Prennent part à ce forum qui précède le Sommet mondial des gouvernements (du 13 au 15 février à Dubaï, sous le slogan « Façonner les futurs gouvernements »), des ministres des finances des pays arabes et des gouverneurs des banques centrales dont Marouane Abassi, gouverneur de la BCT.
La directrice du FMI a assuré que seule la coopération multilatérale peut permettre de rétablir la viabilité de la dette dans certains pays de la région où « les autorités nationales ne peuvent tout simplement pas résoudre seules ce problème urgent ».
Et de rappeler les dernières projections économiques du FMI pour la région et dans le monde, rappelant qu’à mesure du ralentissement de l’économie mondiale, la croissance devrait aussi, chuter au Moyen-Orient et en Afrique du Nord, pour passer de 5,4 % en 2022, à 2,9 % cette année, avant de remonter à 3,5 % en 2024. Les baisses de production décidées par l’OPEP+, pourraient réduire les recettes globales des pays exportateurs de pétrole. Quant aux pays importateurs de pétrole, ils pourraient se heurter à des difficultés persistantes.

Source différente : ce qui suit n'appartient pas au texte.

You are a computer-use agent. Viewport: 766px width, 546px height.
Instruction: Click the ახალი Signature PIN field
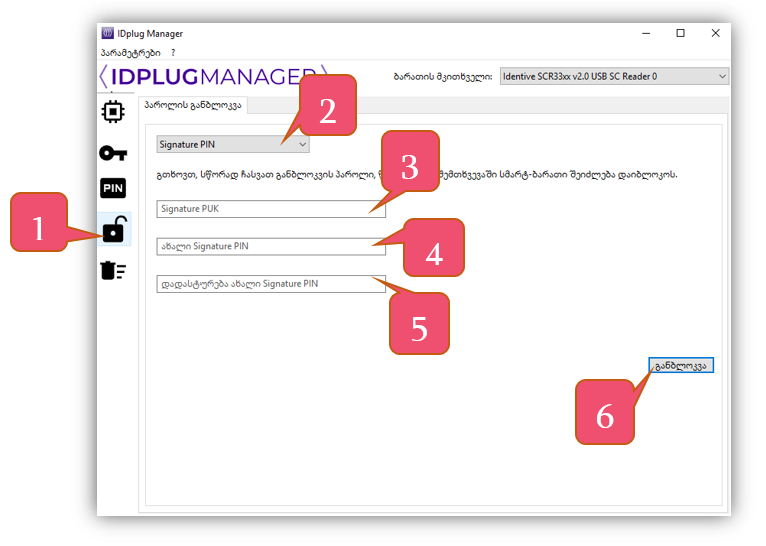click(264, 246)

Pour Georgieva, la dette publique est particulièrement préoccupante dans la région où plusieurs pays présentent des ratios dette/PIB élevés, dont certains avoisinent les 90 %. En outre, pour la quatrième année consécutive, le taux d’inflation « devrait dépasser les 10 % dans la région, au-dessus de la moyenne mondiale » (à l’exception des pays du Golfe) ».
« Pour ce qui est des pays émergents et des pays à faible revenu de la région, cette situation résulte des effets prolongés de la hausse des prix des denrées alimentaires et dans certains cas, de la dépréciation des monnaies nationales ».
Elle, cependant, affirmé que le Fonds s’attend à une réduction progressive de l’inflation à mesure que les prix des produits de base se stabilisent et que le durcissement des politiques monétaires et budgétaires porte ses fruits.
La directrice du FMI a exprimé son inquiétude quant au risque considérable de déstabilisation pesant sur la région, en raison de la guerre en Ukraine et des catastrophes climatiques et leur impact sur les catégories les plus fragiles de la société, à cause de l’aggravation possible des pénuries alimentaires et de la hausse du chômage notamment, chez les jeunes.
Le durcissement des conditions financières, aux niveaux national et international, pourrait entraîner une forte hausse des coûts de l’emprunt et, dans certains cas, l’assèchement des financements. Au niveau national, tout retard pris dans la mise en œuvre des réformes indispensables, risquerait de compromettre les perspectives économiques et les finances publiques des pays de la région, a-t-elle précisé.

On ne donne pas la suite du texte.